LARa: Creating a Dataset for Human Activity Recognition in Logistics Using Semantic Attributes

Affiliations

LARa: Creating a Dataset for Human Activity Recognition in Logistics Using Semantic Attributes

Friedrich Niemann et al. Sensors (Basel). .

Abstract

Optimizations in logistics require recognition and analysis of human activities. The potential of sensor-based human activity recognition (HAR) in logistics is not yet well explored. Despite a significant increase in HAR datasets in the past twenty years, no available dataset depicts activities in logistics. This contribution presents the first freely accessible logistics-dataset. In the 'Innovationlab Hybrid Services in Logistics' at TU Dortmund University, two picking and one packing scenarios were recreated.

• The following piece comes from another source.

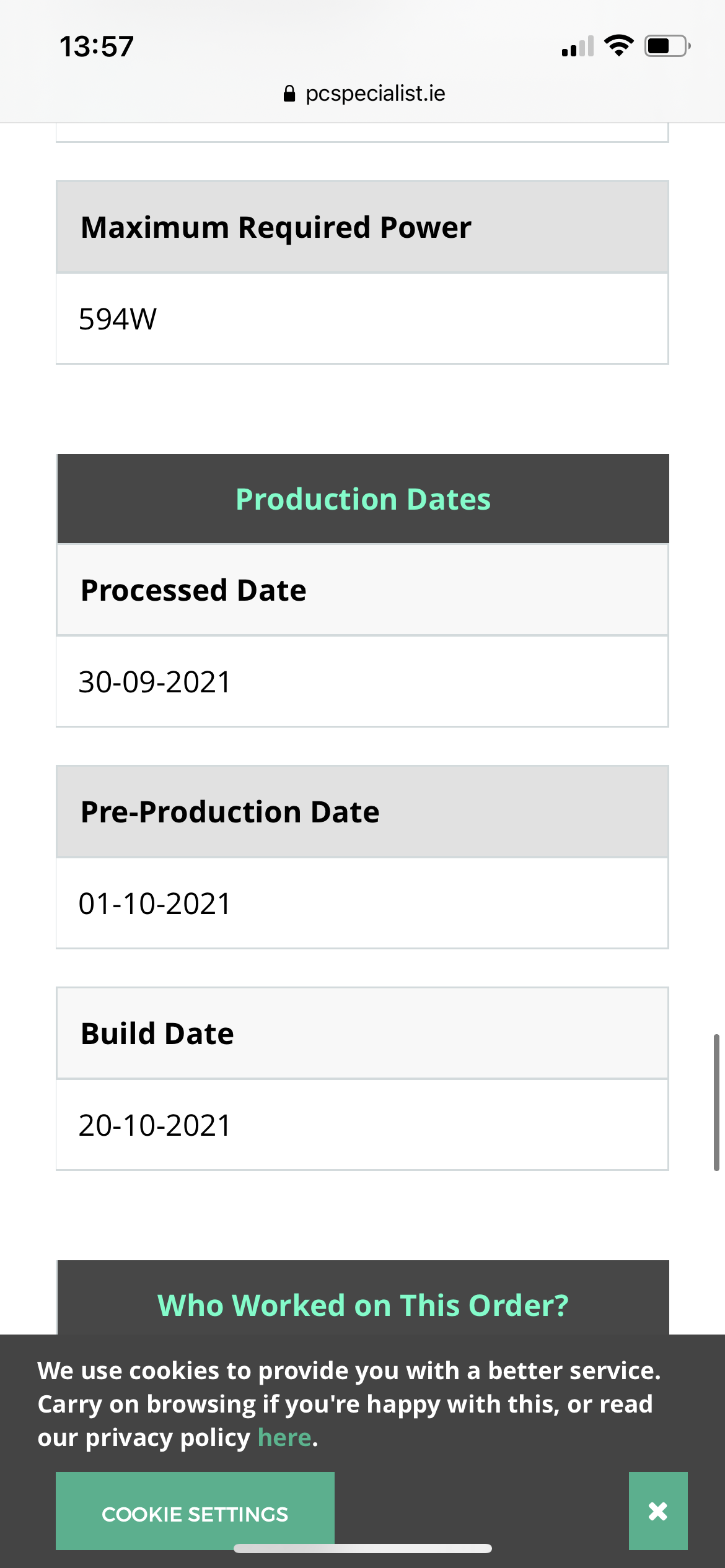Click the 01-10-2021 pre-production date value
The width and height of the screenshot is (725, 1568).
[x=155, y=904]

Fourteen subjects were recorded individually when performing warehousing activities using Optical marker-based Motion Capture (OMoCap), inertial measurement units (IMUs), and an RGB camera. A total of 758 min of recordings were labeled by 12 annotators in 474 person-h. All the given data have been labeled and categorized into 8 activity classes and 19 binary coarse-semantic descriptions, also called attributes. The dataset is deployed for solving HAR using deep networks.

Keywords: attribute-based representation; dataset; human activity recognition; inertial measurement unit; logistics; motion capturing.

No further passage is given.